■ WHAT TO WORK ON: Render the data below as a JSON list of strings, one string per line, with blank lines left out. Leave the pictures out of the list.

■ AVAILABLE RECORDS:
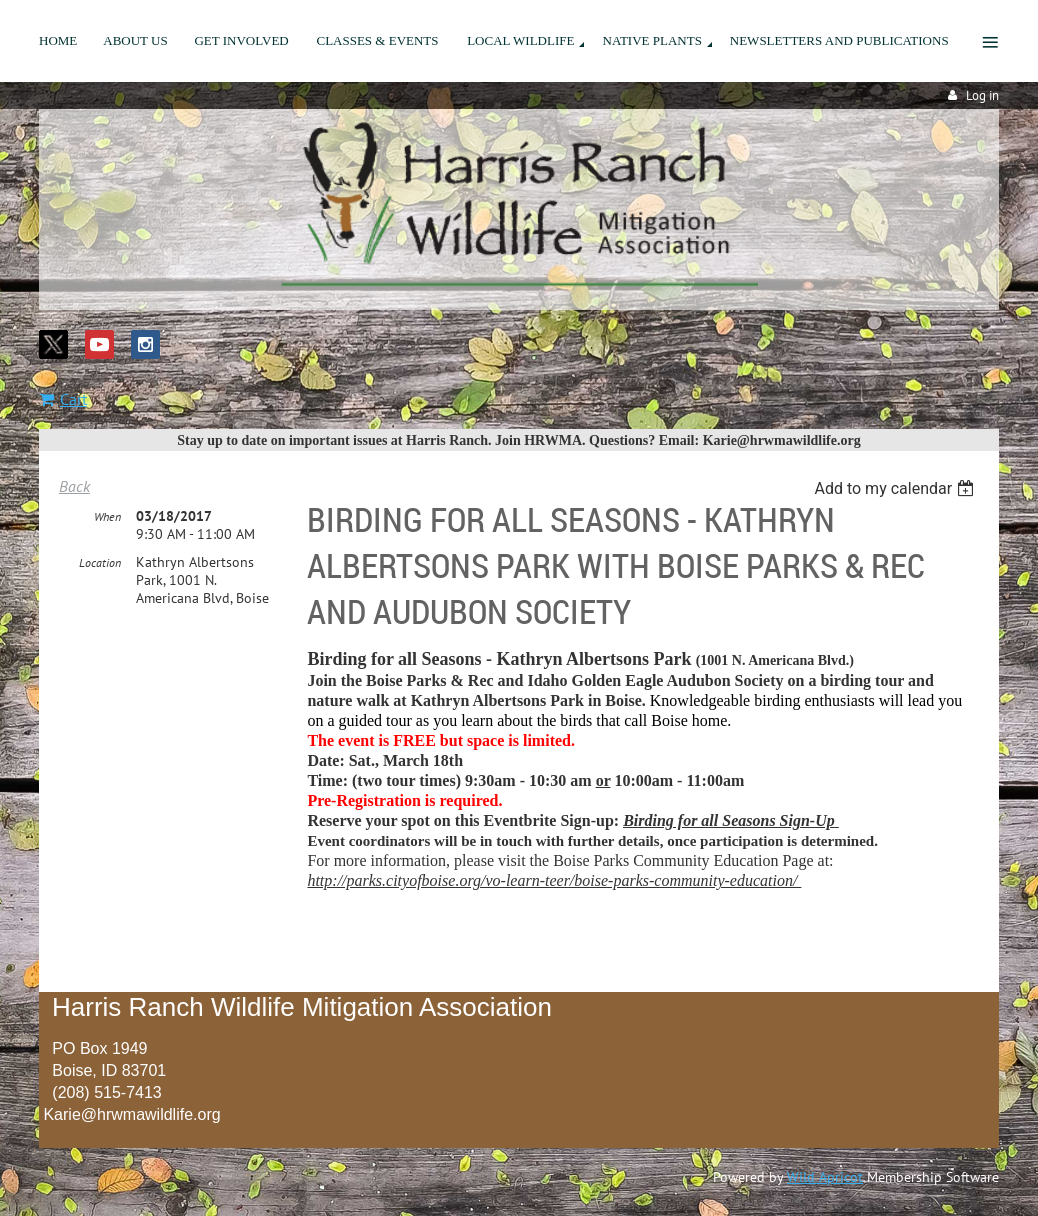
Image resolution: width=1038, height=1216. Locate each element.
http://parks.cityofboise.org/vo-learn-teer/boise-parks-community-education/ (554, 880)
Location (100, 562)
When (107, 516)
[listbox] (896, 488)
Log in (982, 95)
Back (74, 486)
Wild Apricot (825, 1177)
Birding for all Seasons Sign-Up (729, 820)
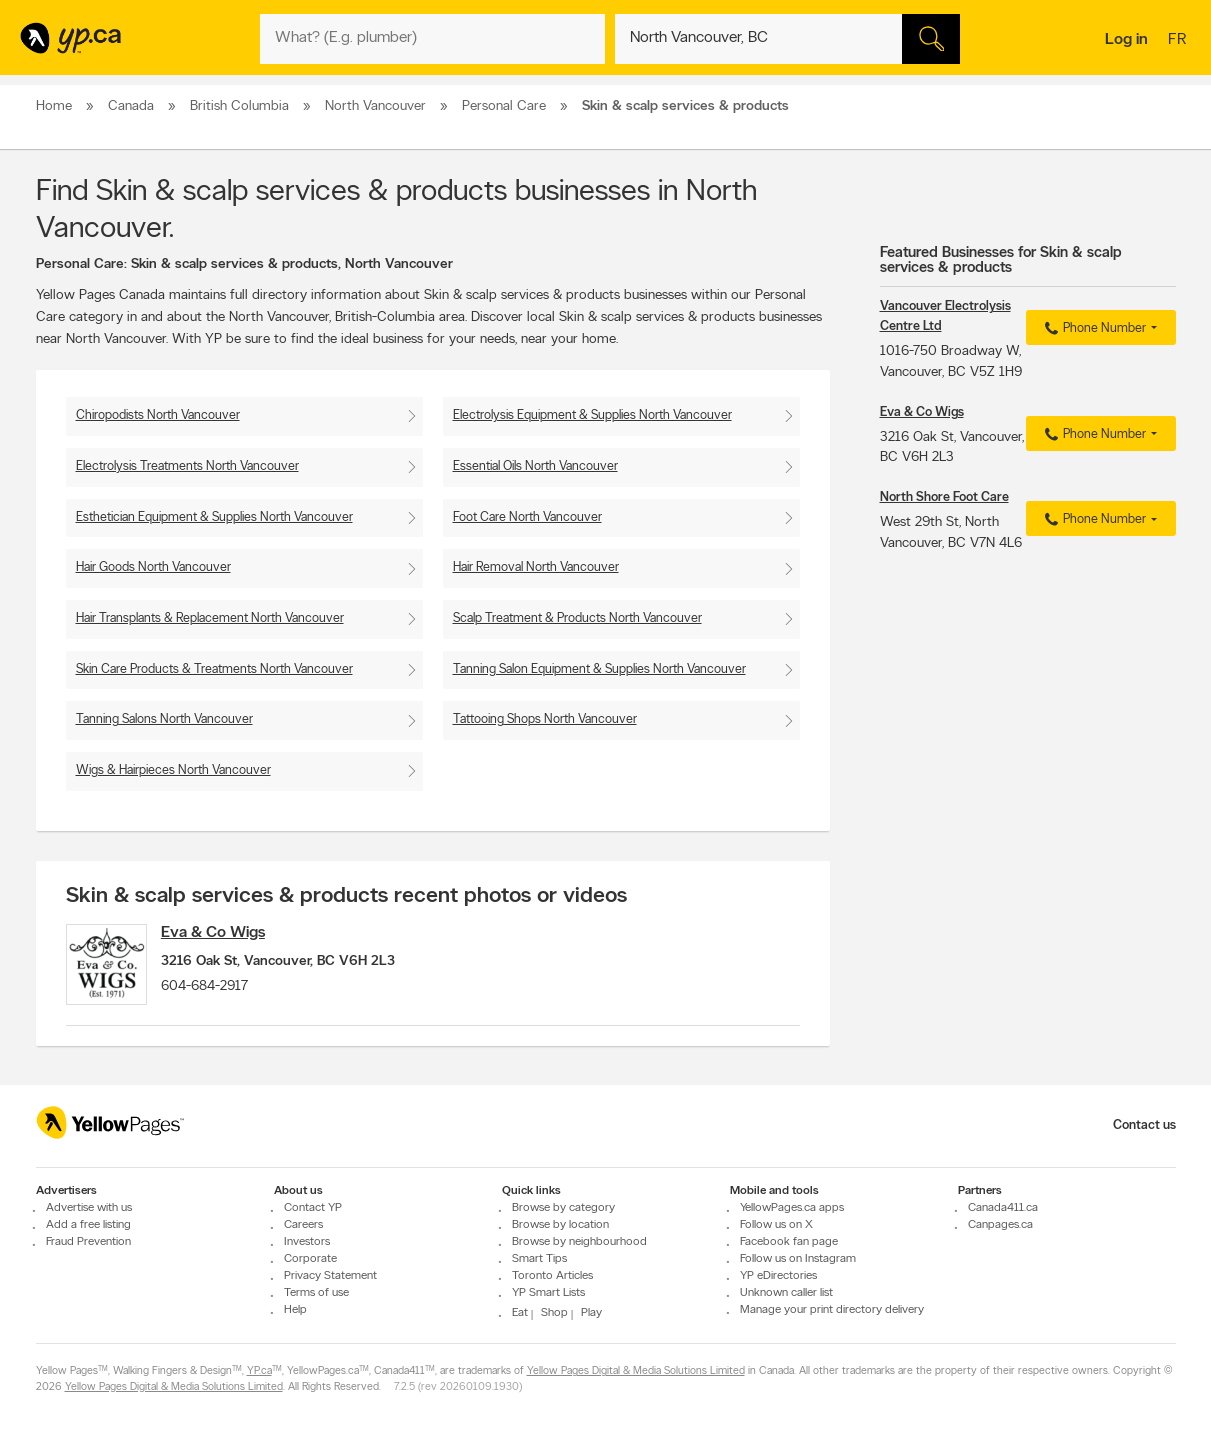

■ RESPONSE:
[
  "Image resolution: width=1038, height=1216. Locate each element.",
  "http://parks.cityofboise.org/vo-learn-teer/boise-parks-community-education/ (554, 880)",
  "Location (100, 562)",
  "When (107, 516)",
  "[listbox] (896, 488)",
  "Log in (982, 95)",
  "Back (74, 486)",
  "Wild Apricot (825, 1177)",
  "Birding for all Seasons Sign-Up (729, 820)"
]